La soledad del árbitro
El árbitro pita y da comienzo a su propio calvario. Noventa minutos y lo que él mismo decida agregarle a su particular sesión de punching ball. A partir de ahí, como si fuera un pequeño agujero negro en el centro de la cancha, absorberá toda la energía, la furia y las frustraciones que se originen a su alrededor, será el depositario de los nervios y las inseguridades de jugadores, entrenadores y público y, de alguna manera, un poco más mística recibirá, vía coaxial, los improperios de los que miran el partido por cable.
Esta situación es inherente al oficio. El árbitro, como el proctólogo, conoce de antemano que el suyo no es un camino de flores. Sabe que una vez allí ya no tiene un nombre y un apellido, sino que es simplemente el árbitro, como si todos fueran el mismo y éste fuera la encarnación en pantalones cortos de la injusticia y el fracaso del mundo. Sabe también que si en su lugar ubicaran a un robot programado para ser infalible, una especie de oráculo mecánico, una parte del público seguiría acusando a la progenitora de la máquina de ejercer el más antiguo de los oficios, de la misma manera que nos acordamos de la madre del martillo cuando nos machacamos, sin querer, nuestro propio dedo.
No esperaban los árbitros que la televisión llegara para arbitrarlos a ellos y terminar siendo más juzgados que los propios futbolistas. Ahora, además de las desventajas habituales, cuentan con la competencia desleal de la repetición y la cámara lenta, con puntos de vista de cámaras que, en plan Gran Hermano, vigilan el espacio posicionadas en lugares humanamente imposibles; con líneas digitales que cruzan el campo a la caza de un offside omitido; con tertulias masivas que debaten y resuelven, entre comerciales, si ese balón estaba dentro o fuera del área cuando tocó el hombro o la mano, del bien o del malintencionado defensor.

→ APLICA LO LEÍDO:
[1] Transcribe del texto sobre la soledad del árbitro el pasaje comprendido entre "Esta situación es" y "nuestro propio dedo.", ambos incluidos.
[2] Escribe la continuación del texto sobre la soledad del árbitro a partir de su última oración.
El material adjunto no hace falta para resolver las tareas.

→ MATERIAL EXTRAÍDO:
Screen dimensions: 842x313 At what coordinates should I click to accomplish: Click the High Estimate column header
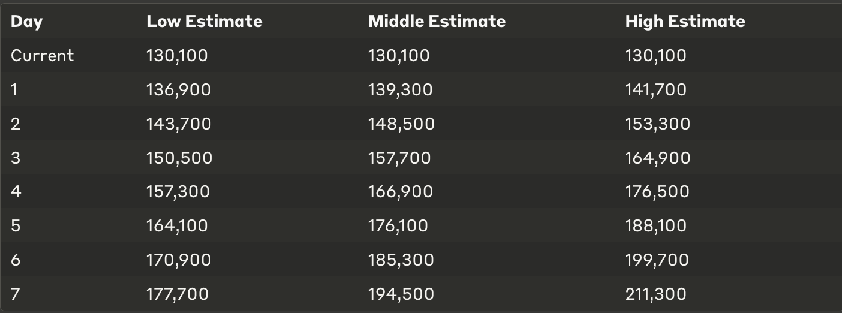[x=685, y=22]
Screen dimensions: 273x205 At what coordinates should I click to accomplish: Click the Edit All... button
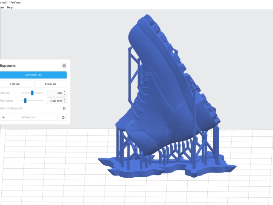click(x=16, y=84)
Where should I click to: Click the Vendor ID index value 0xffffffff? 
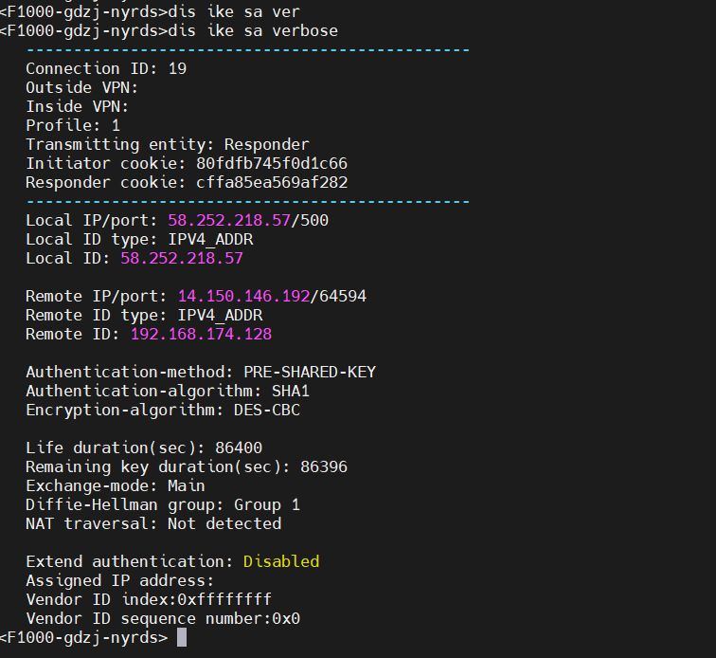(224, 599)
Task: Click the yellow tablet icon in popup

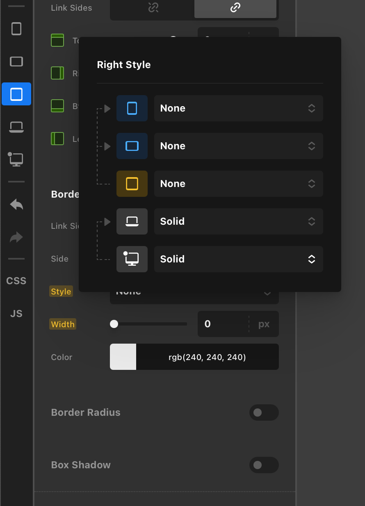Action: [x=132, y=184]
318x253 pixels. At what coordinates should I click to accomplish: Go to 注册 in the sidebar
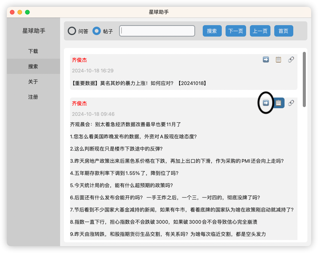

→ TUS RESPUESTAS:
[1]
Esta situación es inherente al oficio. El árbitro, como el proctólogo, conoce de antemano que el suyo no es un camino de flores. Sabe que una vez allí ya no tiene un nombre y un apellido, sino que es simplemente el árbitro, como si todos fueran el mismo y éste fuera la encarnación en pantalones cortos de la injusticia y el fracaso del mundo. Sabe también que si en su lugar ubicaran a un robot programado para ser infalible, una especie de oráculo mecánico, una parte del público seguiría acusando a la progenitora de la máquina de ejercer el más antiguo de los oficios, de la misma manera que nos acordamos de la madre del martillo cuando nos machacamos, sin querer, nuestro propio dedo.

[2]
Ahora el pitido final no es más que el comienzo de un nuevo martirio en donde el partido, terminado y empaquetado en un resumen de imágenes, se transforma en una gran piedra que rueda cuesta abajo y los aplasta en el camino. Una versión del mito de Sísifo.
En el fútbol moderno las entrevistas pospartido funcionan como una especie de cámara hiperbárica que permite a los protagonistas desviar parte de la presión que pesa sobre ellos, dirigirla hacia otro lado, y dónde mejor que en hombros del colegiado ya desprovisto del silbato. Ante estas sesiones de catarsis futbolera los jueces se encuentran maniatados y expuestos, no tienen un espacio de réplica, una trinchera desde la que responder al ataque.
La semana pasada se avivó en el calcio una escalada de acusaciones y enfrentamientos, poniendo en tela de juicio la competencia de los árbitros. No creo que haya aumentado la frecuencia con la que se equivocan, sí lo ha hecho la mediatización de su trabajo y la utilización ventajista de sus desaciertos.
En un torneo el referee es el único que no escucha aplausos ni vítores, el único para el que la indiferencia es la victoria máxima, el único para el que la recompensa al partido perfecto es el silencio.